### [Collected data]
--------------------------------------------------

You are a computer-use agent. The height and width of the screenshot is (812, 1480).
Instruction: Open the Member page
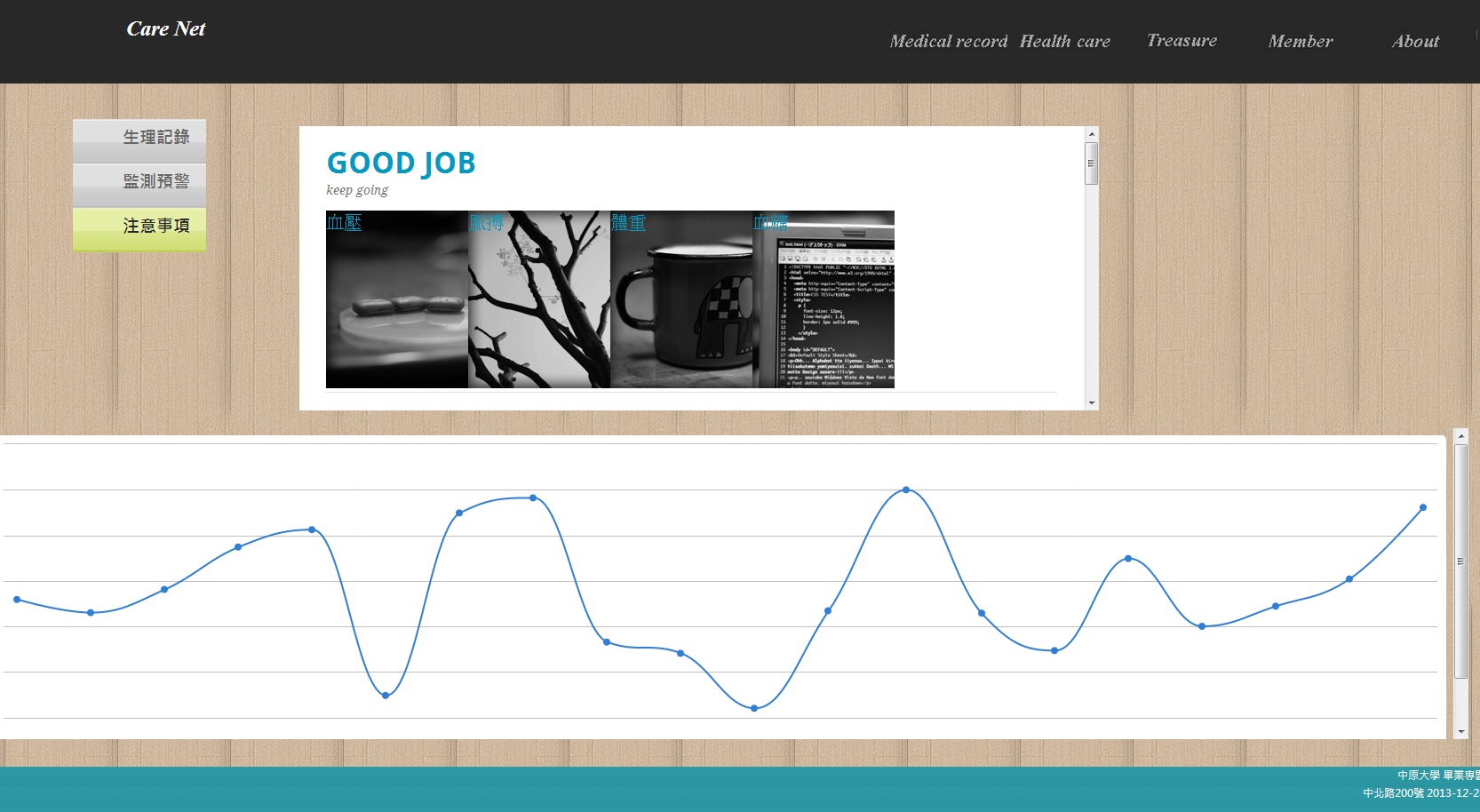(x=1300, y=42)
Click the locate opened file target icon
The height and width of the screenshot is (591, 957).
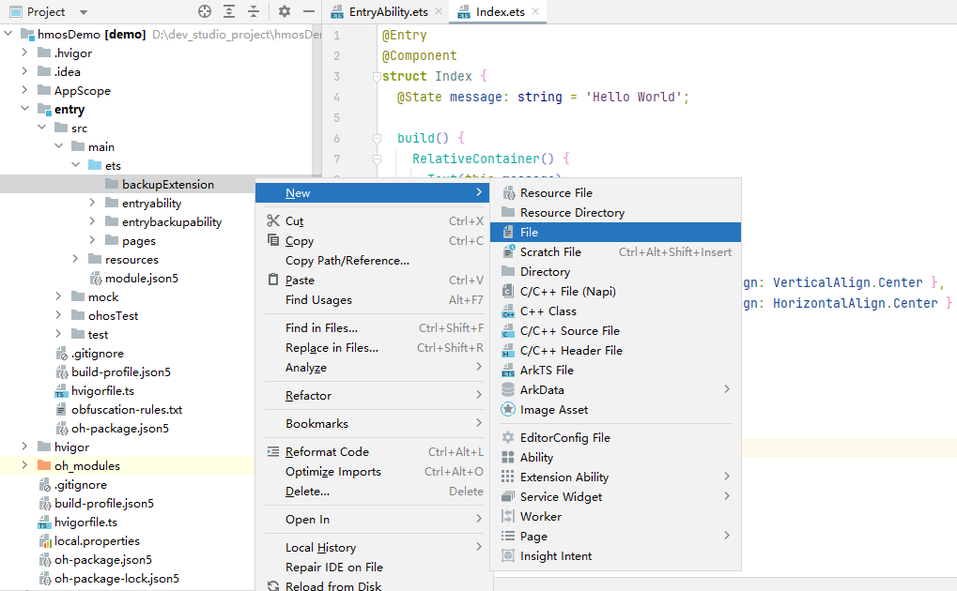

--------------------------------------------------

### [Your goal]
Render the lines of the items above as a JSON list of strings, one string per line, omitting blank lines and leaving out the pictures.

### [Answer to the task]
[
  "You are a computer-use agent. The height and width of the screenshot is (812, 1480).",
  "Instruction: Open the Member page",
  "(x=1300, y=42)",
  "Click the locate opened file target icon",
  "The height and width of the screenshot is (591, 957)."
]